Your answer should be a single number: how many lines in the data below hold the string "width".

INFORMATION SHOWN: Begin

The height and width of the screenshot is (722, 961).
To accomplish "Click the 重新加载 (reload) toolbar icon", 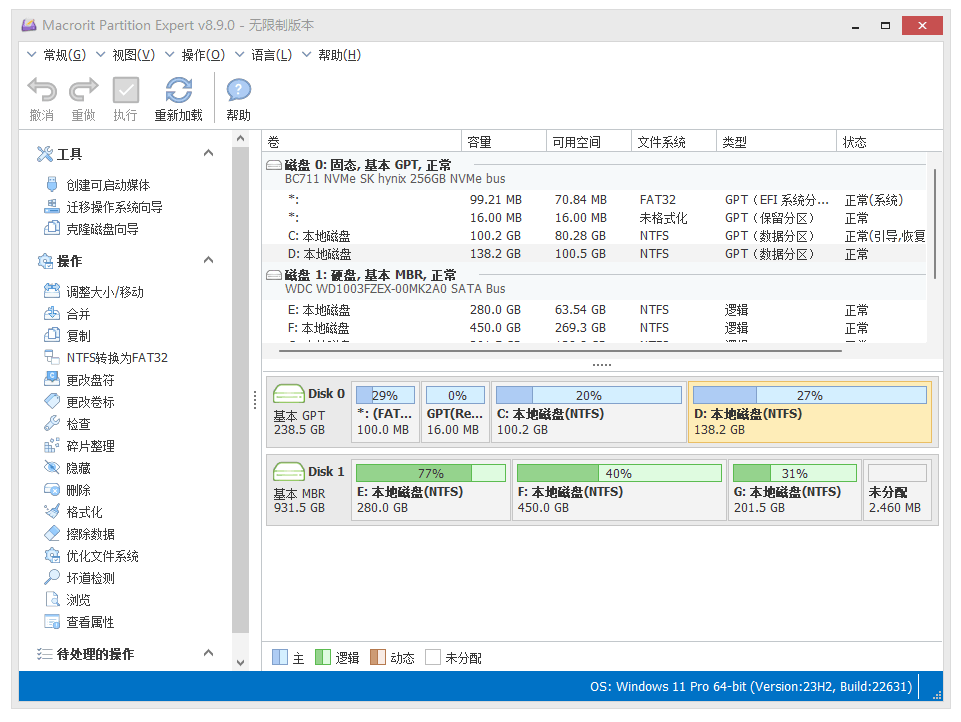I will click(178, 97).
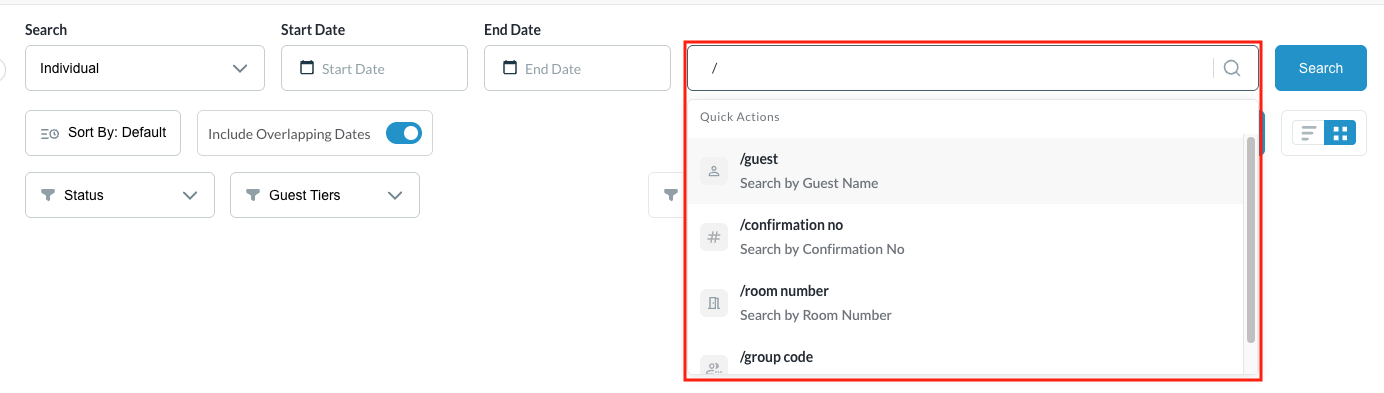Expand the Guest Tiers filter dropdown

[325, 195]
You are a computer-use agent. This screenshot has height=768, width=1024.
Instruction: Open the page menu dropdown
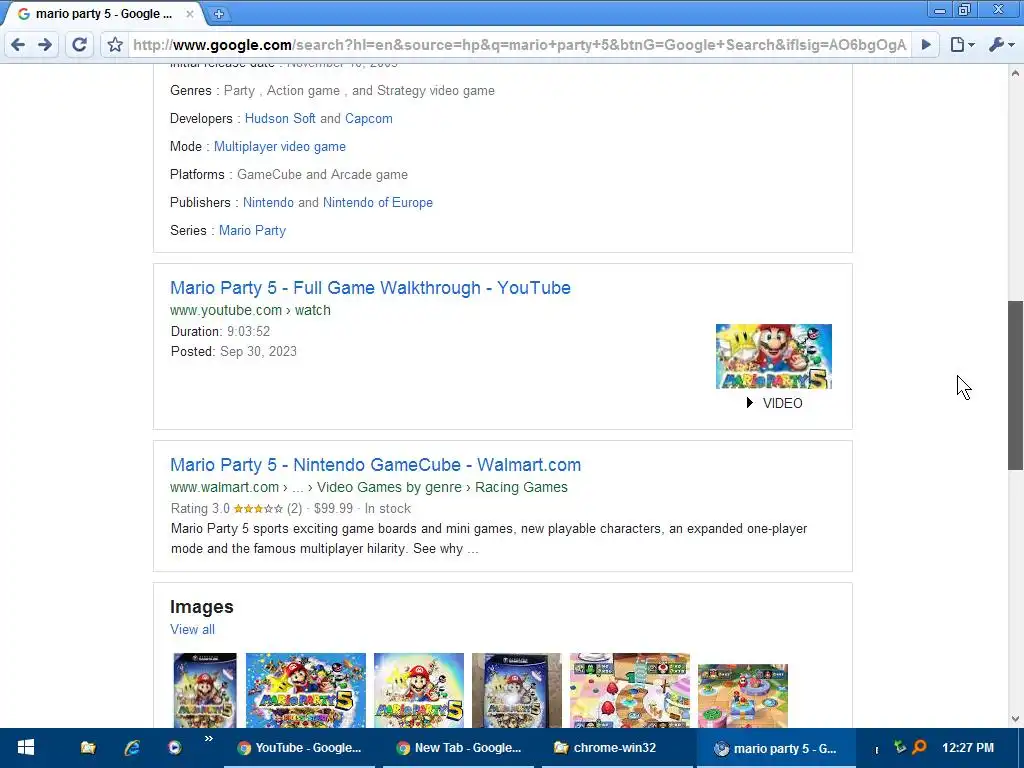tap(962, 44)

INFORMATION SHOWN: End

→ **REPLY**
2